Copy all of the data below with the request lines unchanged. Scale each answer coordinate by multiplying it by 1.85 and rounding to a whole number, with halves rounding up, and leave the pictures out.

▼

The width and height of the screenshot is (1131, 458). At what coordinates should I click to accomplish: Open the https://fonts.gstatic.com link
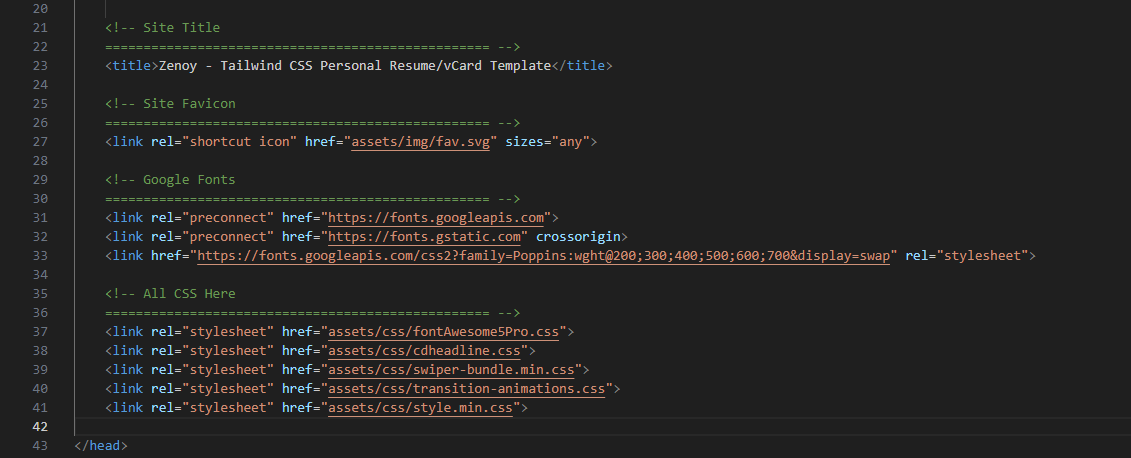click(x=424, y=236)
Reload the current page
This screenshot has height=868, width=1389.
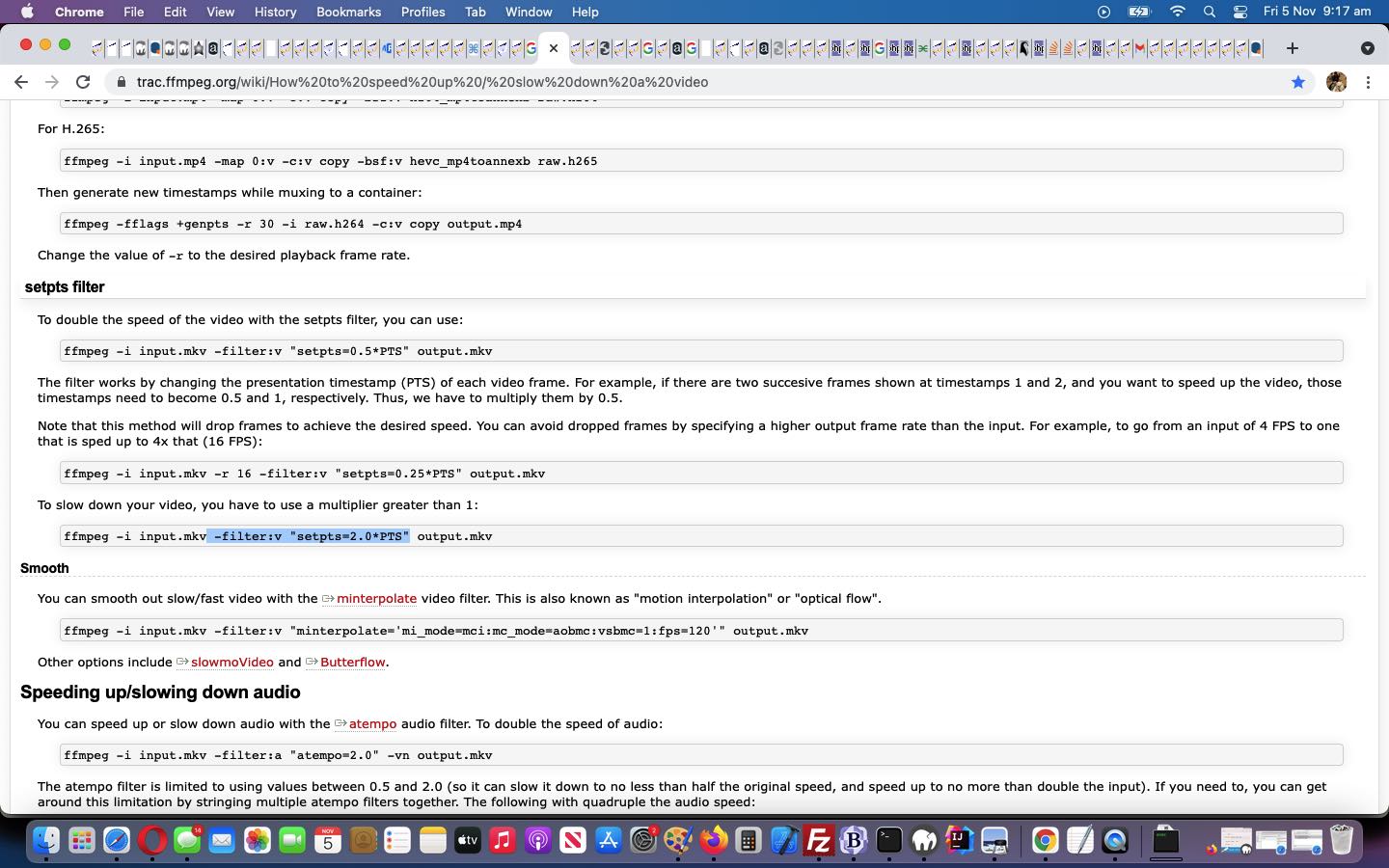click(x=83, y=82)
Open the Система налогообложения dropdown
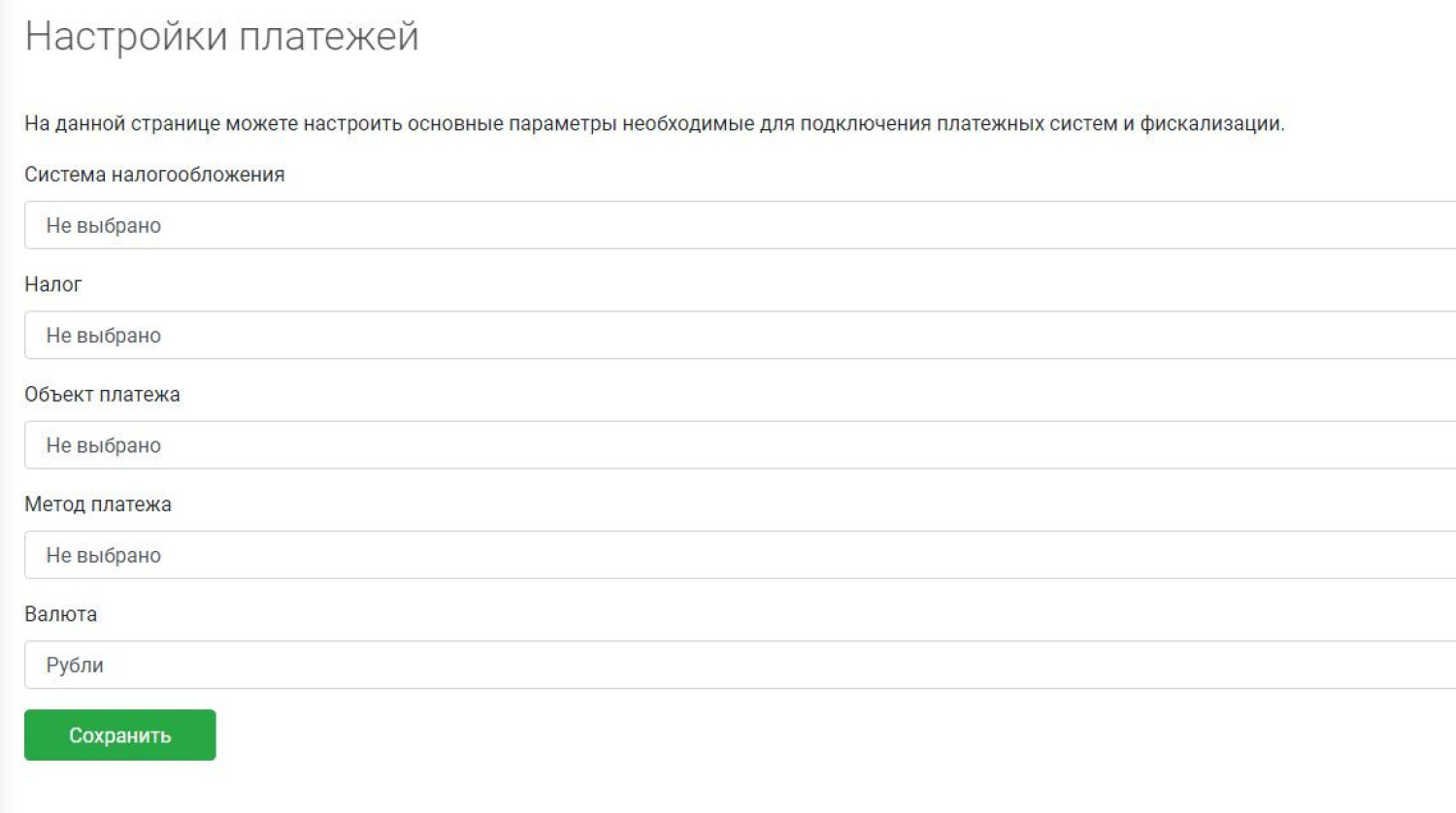 (738, 225)
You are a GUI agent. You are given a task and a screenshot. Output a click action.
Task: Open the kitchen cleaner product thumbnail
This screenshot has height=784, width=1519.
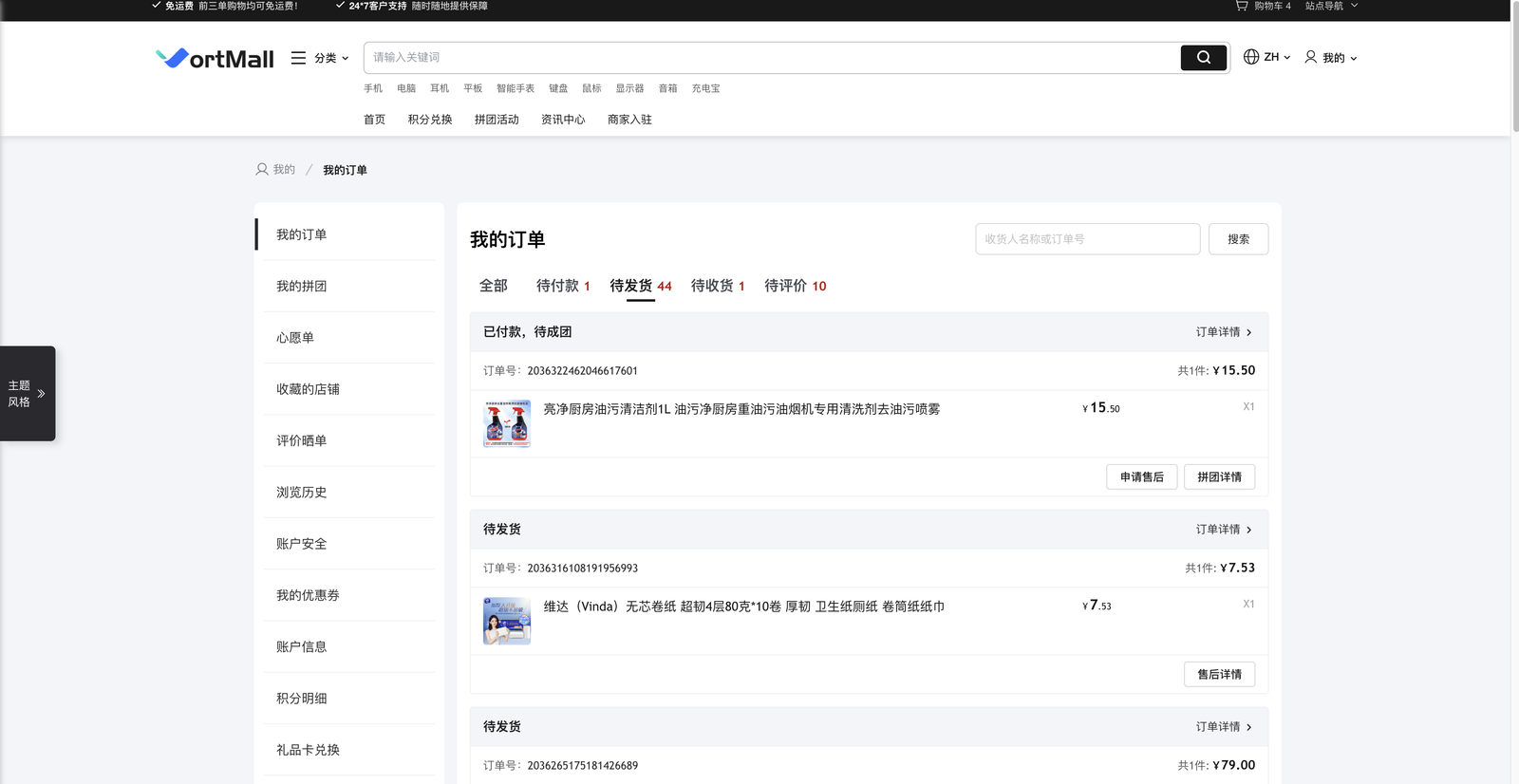(x=507, y=423)
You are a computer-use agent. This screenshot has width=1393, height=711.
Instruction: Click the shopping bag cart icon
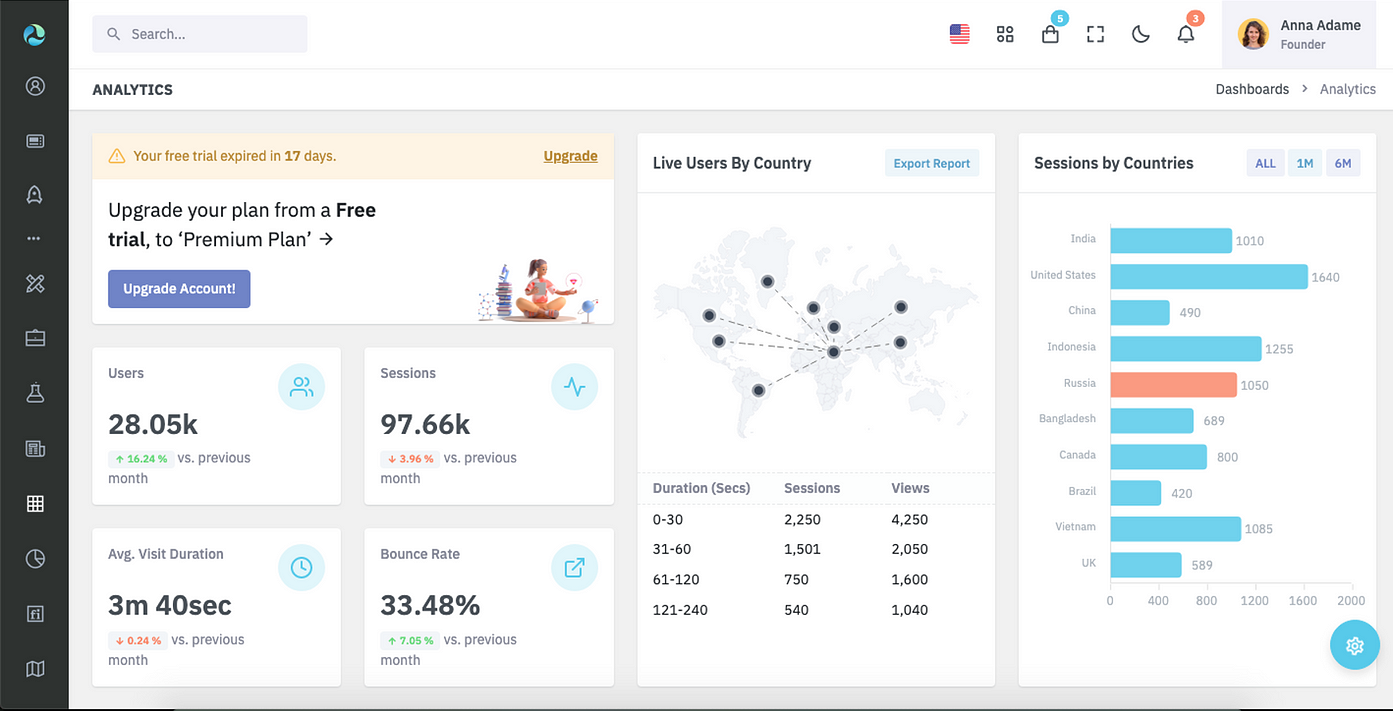(x=1050, y=34)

▲

■ IN RESPONSE ■
The width and height of the screenshot is (1131, 458). At what coordinates should I click to accomplish: Open the https://fonts.gstatic.com link
click(x=784, y=437)
Reload the current page
This screenshot has height=868, width=1389.
click(x=154, y=152)
Open the Система налогообложения dropdown
 (1365, 416)
You are a GUI agent. You are given a task and a screenshot. Output a click action.
Task: Open the kitchen cleaner product thumbnail
This screenshot has height=784, width=1519.
(x=938, y=783)
You are a computer-use agent. This screenshot has width=1393, height=711.
Instruction: Click the shopping bag cart icon
(x=1943, y=63)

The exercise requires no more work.